Supermercados: alta de preços é registrada após greve dos motoristas

preços altos Leite foi um dos produtos que puxou a alta de preços.

Leite foi um dos produtos que puxou a alta de preços. (Claudinho Coradini/JP)

O preço dos produtos vendidos nos supermercados subiu 3,55% em junho na comparação com o mês de maio. O indicador foi divulgado esta semana pela Apas (Associação Paulista dos Supermercados) é o IPS (Índice de Preços dos Supermercados), calculado mensalmente a partir de dados da Fipe (Fundação Instituto de Pesquisas Econômicas). De acordo com a entidade, este número é o maior aumento da história para um mês, o recorde anterior foi em junho de 2008, quando registrou aumento de 2,97%. “Com este resultado, o acumulado que apresentava deflação de 0,29%, em 2018, agora apresenta inflação de 3,25%”, apontou a Apas.
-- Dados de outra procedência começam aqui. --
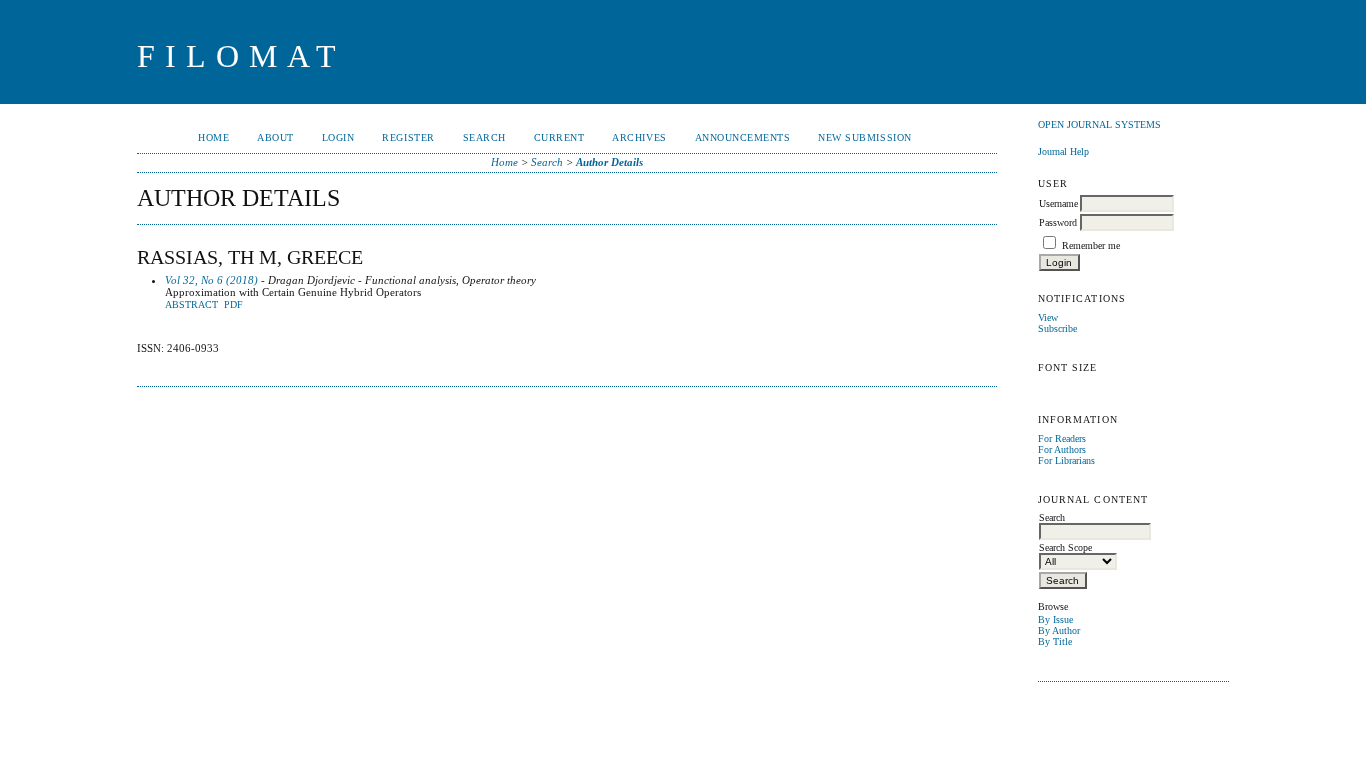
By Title (1055, 641)
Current (559, 137)
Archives (639, 137)
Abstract (191, 305)
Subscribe (1057, 328)
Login (338, 137)
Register (408, 137)
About (275, 137)
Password (1058, 222)
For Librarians (1066, 460)
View (1048, 317)
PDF (233, 305)
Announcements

Thiago Berka, economista da Apas, apontou que os produtos como leite e aves foram os grandes vilões do mês de junho sendo reflexos da greve dos caminhoneiros que aconteceu no final de maio. O primeiro manteve a rota de intensa alta subindo 19% no mês e alcançando 36% no acumulado do ano. Já as aves subiram 21% e devolveram toda a queda de preço de 2018, uma vez que estava em 14% de deflação devido o embargo às exportações. Com isso chega a uma alta de 4% no ano.

“A Apas observou os preços no atacado durante os momentos mais graves da crise de abastecimento e percebeu uma variação significativa, principalmente, no preço por quilo do frango congelado, que do final de abril a meados de junho aumentou 69%. Este movimento de alta dos preços também ocorreu para boa parte dos hortifrutigranjeiros, outras proteínas, alguns industrializados, assim como dois itens mais querido dos brasileiros: arroz e feijão”, explicou Berka.

Se em maio, das 27 subcategorias que compõem o IPS apenas oito apresentaram aumento, em junho foi o contrário com 25 categorias registrando aumento de preço. No ano – entre janeiro a junho -, a Alimentação ficou 4,63% mais caro, onde o leite (36,23%) e as aves (4,21%) puxaram a inflação para cima; nos Industrializados, a alta foi de 0,2% puxados pelos derivados de leite (2,37%), massas (2,27%) e enaltados (2,13%); os Produtos In Natura ou Hortifrutigranjeiros, a alta foi de 16,59% encabeçado pela inflação dos tubérculos (43,98%) e legumes (17,18%) – a beterraba subiu 113%, a cebola 106% e a batata 40% no período -; os seguimentos de Limpeza também teve alta de 0,89%, diferente de Bebidas e Higiene e Beleza que caíram, respectivamente, 1,36% e 0,92%.

Os Hortifrutis voltaram a subir em junho em 3,92%. A batata liderou com mais de 13% de alta. Porém, como o efeito de subida de preços foi praticamente observado em todas as categorias, desde frutas, legumes, verduras e até ovos, fica evidente que a correlação de elevação de preços e a greve dos caminhoneiros. “As dificuldades logísticas naturais dos hortifrutigranjeiros foram evidenciadas na greve de maio, entretanto, fica difícil apurar os efeitos do transporte bloqueado das rodovias com entressafras e quebras de safra”, explicou Berka.

QUEDA – Os preços das bebidas alcoólicas foram uma das duas categorias que apresentaram deflação em junho, com redução de 1,63%. Quem ajudou a manter esse índice para baixo foi a cerveja, que no acumulado do ano já caiu 2,38%.